Listen to the music. The melody is strong, predominate, easy to hear. Hum along. The harmony complements the melody. It’s more difficult to pick out, and yet, we enjoy how full and pleasant the music sounds. Melody alone feels too empty, too hollow, too incomplete. Sameness does not produce harmony in the music world. To bring harmony, you must be on a different, complimentary note.

Why then do we insist on being on the same note in order to have harmony in families, communities, and organizations? It appears that we’ve missed the point of harmony. People singing in harmony are in tune with each other, while singing different notes.

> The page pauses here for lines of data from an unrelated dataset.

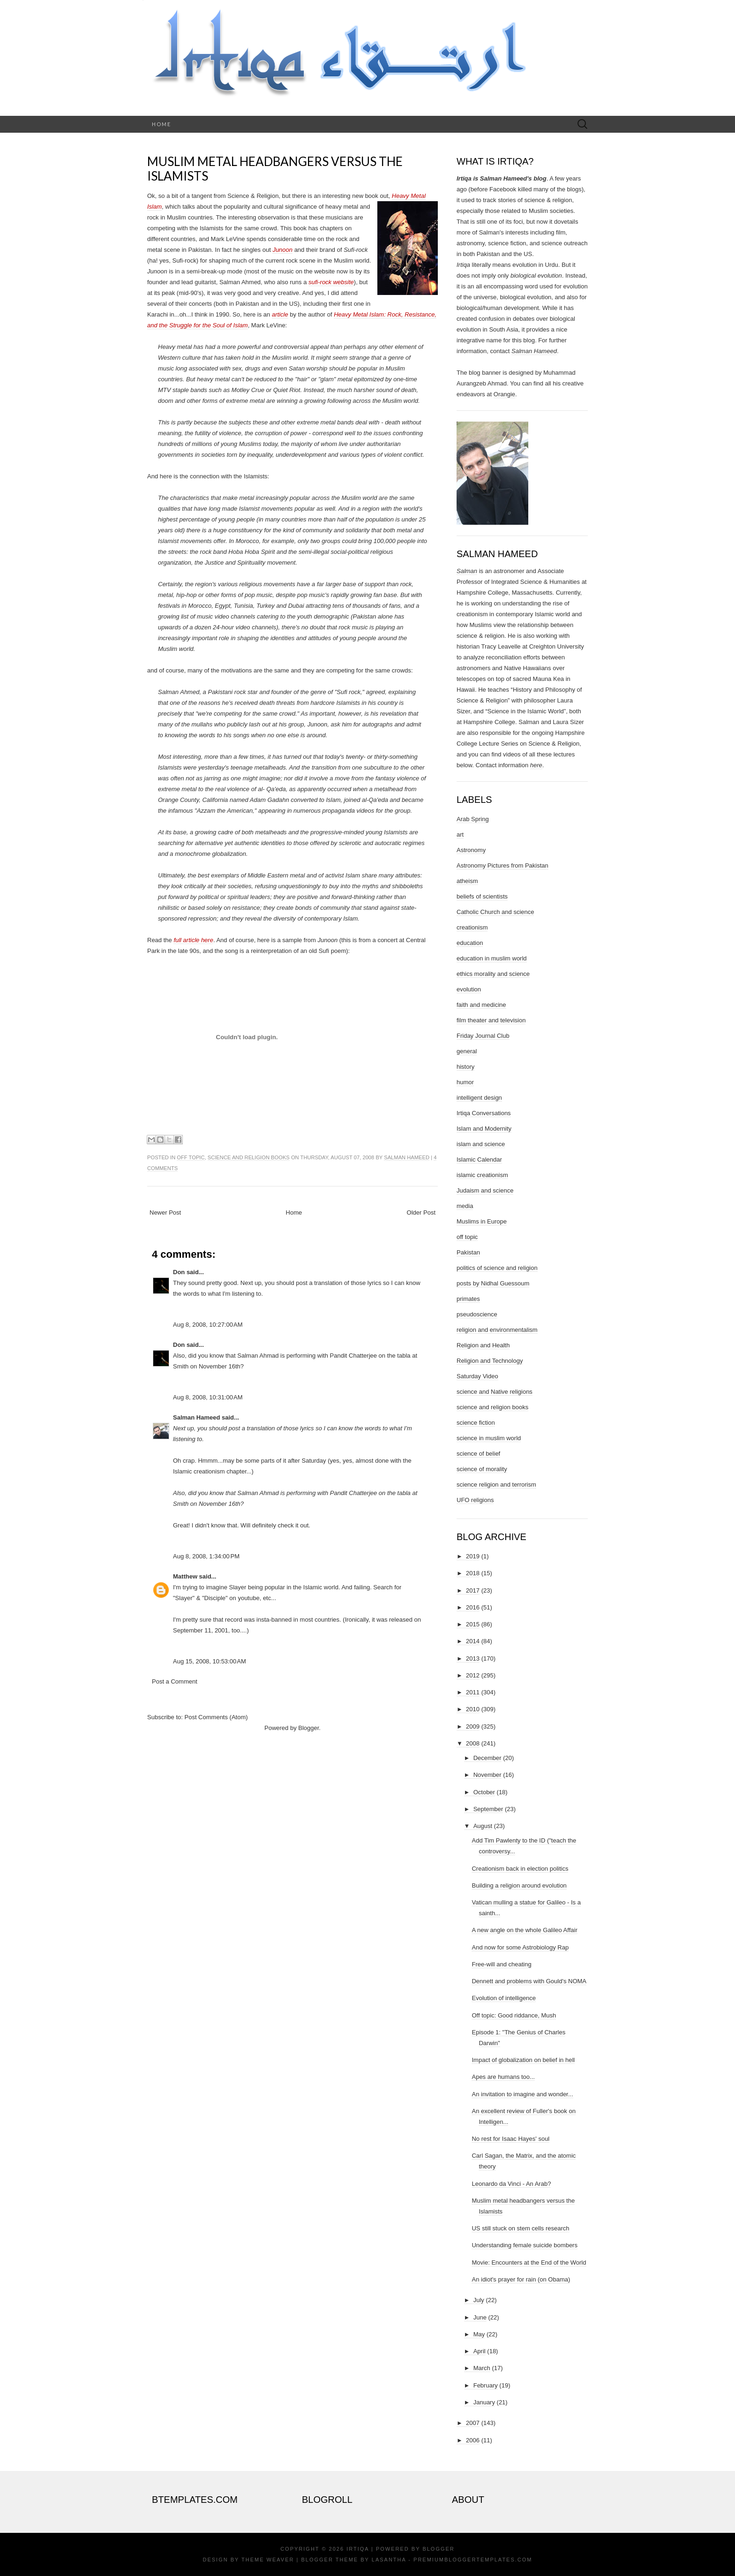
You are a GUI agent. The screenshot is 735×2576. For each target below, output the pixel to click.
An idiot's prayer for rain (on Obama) (521, 2279)
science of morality (482, 1469)
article (280, 314)
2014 (473, 1641)
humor (465, 1082)
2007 (473, 2422)
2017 (473, 1590)
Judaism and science (485, 1190)
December (487, 1757)
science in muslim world (489, 1438)
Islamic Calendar (479, 1159)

In order to step into harmony, not sameness, I must be present — hear what is really being said; fight the tendency to react to what I think is being said; and dig deep to understand. When I peel back the layers of politics, theology, emotion, I can find the heart of the issue. It’s likely that I will uncover fear, shame, anger, things I can definitely identify with. Some where in the middle of being very present, I can uncover the humanity that we both share. We may come at life completely differently — see things from opposite angles, disagree on fundamentals, and yet I can see and value the beauty in you.

If I enter every conversation looking for the beauty in you, if I pause to truly hear what motivates you, I can find a note to stand on that complements your note. It requires me:

1. to not take offense. I can literally choose not to be offended. Taking offense is a choice! I must push past the bravado, the emotion, the passion to uncover and honor the core values that drive you.

I choose.

2. to believe there is beauty or good in you. Whatever I am looking for, I will likely find. If I assume you are bad, wrong, off in some way, that is what I will find, which makes believing there is beauty so much more inviting.

I believe.

3. to care enough about humanity to do the work of harmony. We are an individualistic society. We’ve lost track of the fact that we live in community. What I do effects you and what you do effects me. Anger and division are easy places to go — all it takes is a knee jerk reaction. Doing the work of harmony requires intention, reflection, and growth on my part.

I care.

“Harmony makes small things grow, lack of it makes great things decay.” Sallust

Pause and listen to the music. It’s the relationship between the two notes that creates the harmony. The harmony makes it rich and full. Find harmony.